It called on the Government for “meaningful support” for those affected until “the industry is allowed to operate in a way that is not limited by social distancing policies”.

In the capital, scores of events workers lined the banks of the Thames with their phones lit up red as part of the protests.

Level 42 bassist Mark King and singer-songwriter Frank Turner played live on a boat to mark the event.

Turner’s sound cut out as his guitar strap came off, with King helping him out. Turner said it underlined how important his crew are. He tweeted: “Honestly wasn’t a set up, but really highlighted how helpless we musicians are without our crew. Money pledged by the government so far does not go to the technical side of the industry. Without them, no shows. Make noise, keep fighting.”

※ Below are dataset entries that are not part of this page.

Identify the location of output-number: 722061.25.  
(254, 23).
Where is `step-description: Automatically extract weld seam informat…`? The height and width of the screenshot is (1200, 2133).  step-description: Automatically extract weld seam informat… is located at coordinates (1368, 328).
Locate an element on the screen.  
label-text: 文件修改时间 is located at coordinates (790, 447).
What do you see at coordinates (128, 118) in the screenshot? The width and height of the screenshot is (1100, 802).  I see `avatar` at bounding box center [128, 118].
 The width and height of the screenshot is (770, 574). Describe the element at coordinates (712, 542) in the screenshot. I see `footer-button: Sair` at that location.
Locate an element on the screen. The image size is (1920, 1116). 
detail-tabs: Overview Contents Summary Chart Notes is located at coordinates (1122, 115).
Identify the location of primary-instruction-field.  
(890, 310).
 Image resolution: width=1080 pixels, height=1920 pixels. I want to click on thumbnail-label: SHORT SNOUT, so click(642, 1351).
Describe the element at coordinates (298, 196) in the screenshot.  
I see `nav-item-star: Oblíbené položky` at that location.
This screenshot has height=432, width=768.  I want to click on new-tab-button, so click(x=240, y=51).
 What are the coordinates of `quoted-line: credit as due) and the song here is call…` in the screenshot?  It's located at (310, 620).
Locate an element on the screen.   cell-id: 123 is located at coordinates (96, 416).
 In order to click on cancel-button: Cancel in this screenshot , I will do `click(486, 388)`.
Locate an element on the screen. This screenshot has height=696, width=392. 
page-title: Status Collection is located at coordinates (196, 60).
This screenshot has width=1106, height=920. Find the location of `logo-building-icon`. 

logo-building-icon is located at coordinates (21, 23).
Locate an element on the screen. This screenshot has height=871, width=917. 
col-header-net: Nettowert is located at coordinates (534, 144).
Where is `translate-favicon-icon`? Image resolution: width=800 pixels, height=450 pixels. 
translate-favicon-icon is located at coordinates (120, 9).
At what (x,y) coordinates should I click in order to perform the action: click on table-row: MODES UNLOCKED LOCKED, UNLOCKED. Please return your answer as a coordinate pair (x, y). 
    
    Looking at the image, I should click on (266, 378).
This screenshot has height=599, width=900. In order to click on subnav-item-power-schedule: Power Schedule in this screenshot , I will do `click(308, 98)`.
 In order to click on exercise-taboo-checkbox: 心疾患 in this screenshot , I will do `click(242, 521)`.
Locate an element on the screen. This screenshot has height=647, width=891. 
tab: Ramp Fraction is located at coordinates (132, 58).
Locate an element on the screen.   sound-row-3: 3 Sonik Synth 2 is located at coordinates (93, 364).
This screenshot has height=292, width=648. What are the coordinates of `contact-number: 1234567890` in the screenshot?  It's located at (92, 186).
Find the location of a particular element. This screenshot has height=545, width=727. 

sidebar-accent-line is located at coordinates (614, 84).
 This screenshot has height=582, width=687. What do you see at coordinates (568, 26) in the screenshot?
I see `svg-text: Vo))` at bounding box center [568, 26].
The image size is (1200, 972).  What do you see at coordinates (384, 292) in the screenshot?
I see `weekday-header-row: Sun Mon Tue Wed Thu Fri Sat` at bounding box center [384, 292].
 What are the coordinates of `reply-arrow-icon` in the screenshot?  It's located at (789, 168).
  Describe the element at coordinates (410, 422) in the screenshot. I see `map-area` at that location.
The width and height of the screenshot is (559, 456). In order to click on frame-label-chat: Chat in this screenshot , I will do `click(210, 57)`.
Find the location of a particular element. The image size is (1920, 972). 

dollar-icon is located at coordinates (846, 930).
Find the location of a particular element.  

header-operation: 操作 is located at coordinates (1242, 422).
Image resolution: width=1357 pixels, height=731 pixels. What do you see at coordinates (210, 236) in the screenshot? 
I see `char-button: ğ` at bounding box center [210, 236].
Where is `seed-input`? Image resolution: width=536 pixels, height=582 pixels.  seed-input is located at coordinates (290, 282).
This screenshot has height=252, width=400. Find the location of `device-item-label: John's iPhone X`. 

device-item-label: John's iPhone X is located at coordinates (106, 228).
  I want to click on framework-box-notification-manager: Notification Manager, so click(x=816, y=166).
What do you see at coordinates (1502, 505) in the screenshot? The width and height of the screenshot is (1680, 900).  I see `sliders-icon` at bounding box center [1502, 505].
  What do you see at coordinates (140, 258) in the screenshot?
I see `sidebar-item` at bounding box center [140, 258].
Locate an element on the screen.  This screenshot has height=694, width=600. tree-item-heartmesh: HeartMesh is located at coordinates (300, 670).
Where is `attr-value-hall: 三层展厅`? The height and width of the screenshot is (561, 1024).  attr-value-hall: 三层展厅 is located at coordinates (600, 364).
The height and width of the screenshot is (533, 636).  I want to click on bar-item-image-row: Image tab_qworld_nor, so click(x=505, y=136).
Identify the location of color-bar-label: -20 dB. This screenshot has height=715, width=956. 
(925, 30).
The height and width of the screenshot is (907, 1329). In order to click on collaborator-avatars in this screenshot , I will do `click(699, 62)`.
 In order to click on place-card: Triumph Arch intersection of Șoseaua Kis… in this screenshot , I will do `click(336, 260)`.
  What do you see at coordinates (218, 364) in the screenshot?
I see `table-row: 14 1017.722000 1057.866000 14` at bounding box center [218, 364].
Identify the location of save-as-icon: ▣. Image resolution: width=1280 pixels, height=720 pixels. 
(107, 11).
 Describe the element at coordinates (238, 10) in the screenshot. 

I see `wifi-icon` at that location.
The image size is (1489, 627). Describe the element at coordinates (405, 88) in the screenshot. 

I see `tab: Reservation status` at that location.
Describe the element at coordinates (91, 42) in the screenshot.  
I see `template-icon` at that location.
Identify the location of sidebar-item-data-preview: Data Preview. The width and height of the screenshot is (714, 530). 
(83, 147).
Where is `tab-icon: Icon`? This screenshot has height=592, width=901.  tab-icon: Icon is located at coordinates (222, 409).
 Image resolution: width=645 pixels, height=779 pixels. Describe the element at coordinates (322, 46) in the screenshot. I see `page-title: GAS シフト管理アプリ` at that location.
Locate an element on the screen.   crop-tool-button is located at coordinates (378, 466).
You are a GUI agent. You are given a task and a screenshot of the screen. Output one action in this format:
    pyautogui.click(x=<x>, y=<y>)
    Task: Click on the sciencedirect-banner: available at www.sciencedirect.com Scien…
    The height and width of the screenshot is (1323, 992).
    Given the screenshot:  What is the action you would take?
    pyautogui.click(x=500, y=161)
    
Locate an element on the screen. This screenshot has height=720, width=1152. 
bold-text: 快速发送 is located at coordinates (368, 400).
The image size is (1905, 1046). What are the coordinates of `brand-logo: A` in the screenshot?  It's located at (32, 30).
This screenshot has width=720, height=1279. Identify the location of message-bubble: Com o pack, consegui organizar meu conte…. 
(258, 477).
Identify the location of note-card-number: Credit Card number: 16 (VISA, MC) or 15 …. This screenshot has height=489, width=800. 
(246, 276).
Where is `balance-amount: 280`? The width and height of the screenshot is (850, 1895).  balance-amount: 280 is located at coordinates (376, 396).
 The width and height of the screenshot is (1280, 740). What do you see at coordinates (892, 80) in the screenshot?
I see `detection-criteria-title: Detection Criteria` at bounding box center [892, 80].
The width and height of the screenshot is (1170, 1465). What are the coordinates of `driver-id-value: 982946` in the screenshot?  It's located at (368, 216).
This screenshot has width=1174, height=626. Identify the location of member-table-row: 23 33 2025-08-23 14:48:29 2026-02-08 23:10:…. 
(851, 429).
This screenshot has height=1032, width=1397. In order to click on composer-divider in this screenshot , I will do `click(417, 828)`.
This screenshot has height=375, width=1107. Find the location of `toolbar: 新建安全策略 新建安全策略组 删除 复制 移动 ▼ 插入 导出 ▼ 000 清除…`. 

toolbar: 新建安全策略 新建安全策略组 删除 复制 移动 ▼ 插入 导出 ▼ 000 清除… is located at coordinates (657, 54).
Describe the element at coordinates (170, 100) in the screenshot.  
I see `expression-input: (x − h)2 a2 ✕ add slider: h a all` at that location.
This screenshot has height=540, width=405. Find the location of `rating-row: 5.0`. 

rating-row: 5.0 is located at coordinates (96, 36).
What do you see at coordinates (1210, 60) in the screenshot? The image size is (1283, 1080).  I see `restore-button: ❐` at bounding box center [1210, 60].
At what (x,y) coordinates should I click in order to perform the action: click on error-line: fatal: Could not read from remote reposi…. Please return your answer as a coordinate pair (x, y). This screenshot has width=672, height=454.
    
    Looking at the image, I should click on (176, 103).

Rebecca Kane Burton, chief executive of Andrew Lloyd Webber’s LW Theatres, who was on the boat, told the Standard: “Government is desperate for theatres to open again, but their £1.57bn rescue fund risks being wasted.

“As we enter the deepest recession on record, it’s vital that money is used as stimulus, not aid. It should underwrite productions that employ thousands of freelancers and bring people into cities, it must not be used to mothball the industry. The Prime Minister can save British theatre, but he must act now.”

In Manchester, hundreds of out-of-work crew workers took part in a silent march past many of the city’s closed venues.

There were similar shows of support across the country, in towns and cities such as Bristol, Liverpool, Leeds and Bristol.

Music venues and theatres have been shut in the UK since lockdown began in May. They were due to reopen for indoor performances from August 1, but this date was pushed back by Prime Minister Boris Johnson by “at least” a fortnight.